Speakers
Description
Abstract—Researchers nowadays often rapidly prototype and share their experiments using notebook environments, such as Jupyter. To scale experiments to large data volumes, or high-resolution models, researchers often employ Cloud infrastructures to enhance notebooks (e.g., Jupyter Hub) or execute their experiments as a distributed workflow. In many cases, a researcher needs to encapsulate subsets of their code (namely, cells in Jupyter) from the notebook to the workflow. However, it is usually time-consuming and burdensome for the researcher to encapsulate those code subsets and integrate them with a workflow. This process limts the Findability, Accessibility, Interoperability, and Reusability (FAIR) of those components are often limited.
To address this issue, we propose and develop a tool called FAIR-Cells, that can be integrated into the Jupyter notebook as a Jupyter extension to help scientists and researchers improve the FAIRness of their code. FAIR-Cells can encapsulate user-selected cells of code as standardized RESTful API services, and allow users to containerize such Jupyter code cells and publish them as reusable components via the community repositories.

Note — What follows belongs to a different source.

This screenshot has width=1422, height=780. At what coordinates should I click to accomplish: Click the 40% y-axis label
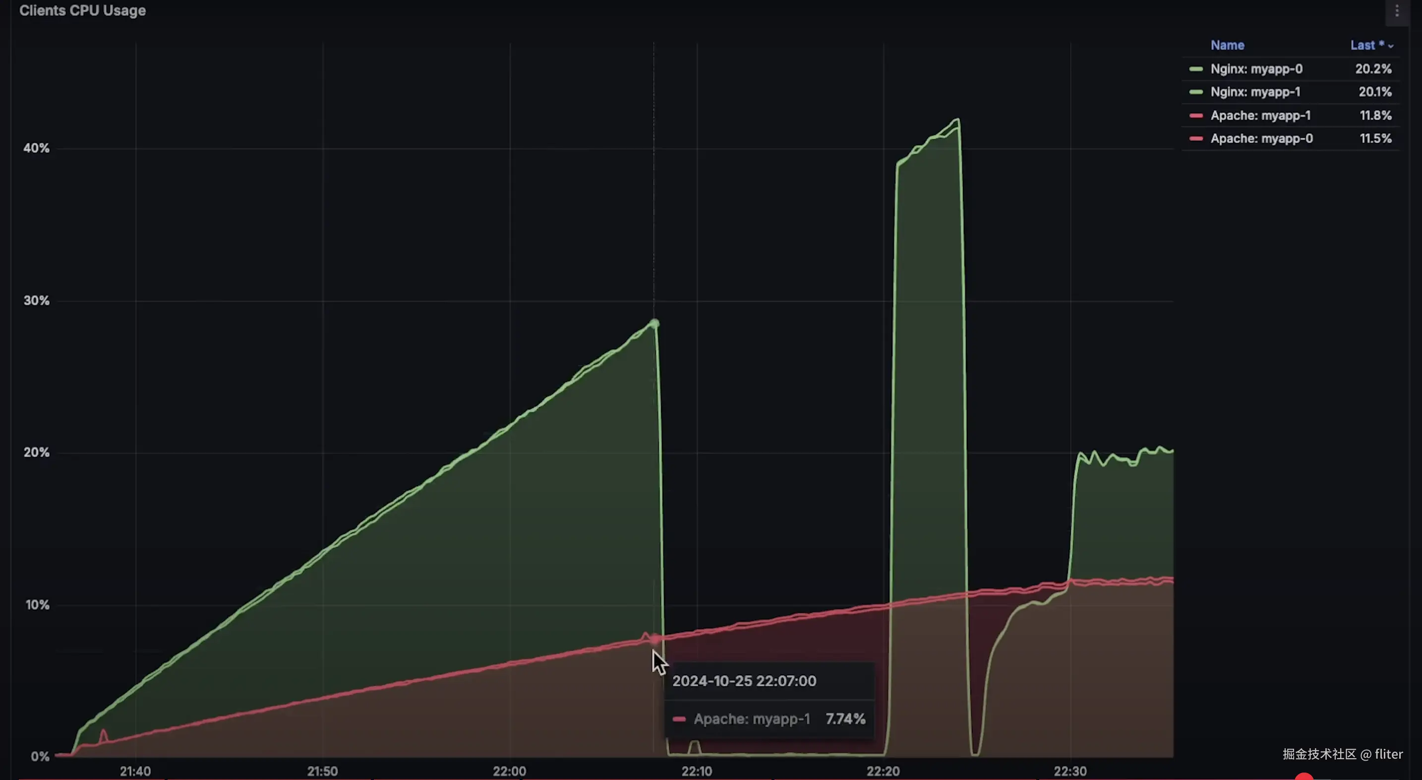tap(36, 148)
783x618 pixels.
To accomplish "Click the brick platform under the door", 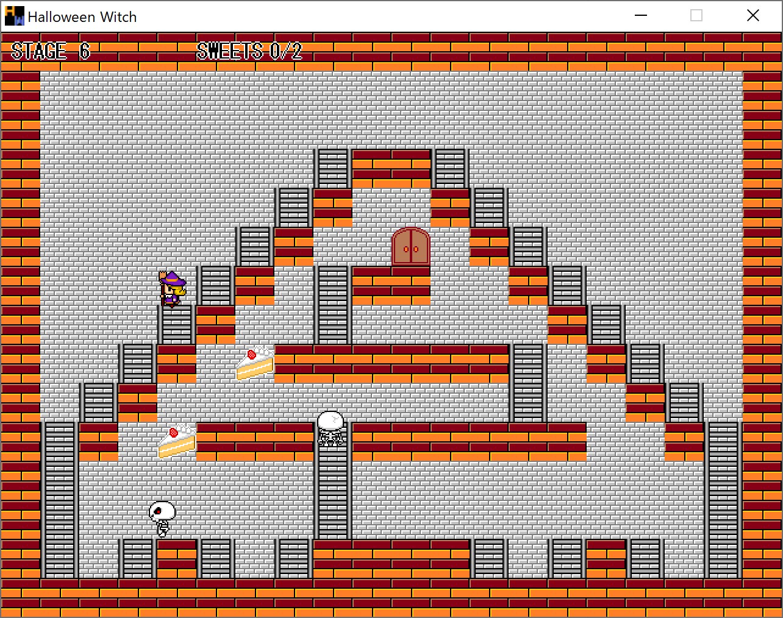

We demonstrate the features of the FAIR-CELLS using an application from the ecology domain. Ecologists currently process various point cloud datasets derived from Light Detection and Ranging (LiDAR) to extract metrics that capture vegetation's vertical and horizontal structure. A novel opensource software called 'Laserchicken' allows the processing of country-wide LiDAR datasets in a local environment (e.g., the Dutch national ITC infrastructure called SURF). However, users have to employ the Laserchicken application as a whole to process the LiDAR data. Moreover, the volume of data that Laserchicken can process is limited by the capacity of the given infrastructure. In this work, we demonstrate how a user can use the FAIR-Cells extension. Namely, to interactively create RESTful services for the components in the Laserchicken software in a Jupyter environment, to automate the encapsulation of those services as Docker containers, and to publish the services in a community catalog (e.g., LifeWatch) via the API (based on GeoNetwork). We also demonstrate how those containers can be assembled as a workflow (using Common Workflow Language) and deployed on a cloud environment (offered by the EOSC early adopter program for ENVRI-FAIR) to process a much bigger data sets than in a local environment. The demonstration results suggest that the technical roadmap of our approach can achieve FAIRness and behave good parallelism in large distributed volumes of data when executing the Jupiter-environment-based codes.